━━━ Records for this exercise
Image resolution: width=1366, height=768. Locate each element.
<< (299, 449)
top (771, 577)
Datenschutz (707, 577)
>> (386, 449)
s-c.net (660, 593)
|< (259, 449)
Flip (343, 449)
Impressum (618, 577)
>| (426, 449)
━━━━━━
Whatever appears in the lines above should be copied exactly.

Solution for this task:
Image resolution: width=1366, height=768. Locate each element.
<< (299, 449)
top (771, 577)
Datenschutz (707, 577)
>> (386, 449)
s-c.net (660, 593)
|< (259, 449)
Flip (343, 449)
Impressum (618, 577)
>| (426, 449)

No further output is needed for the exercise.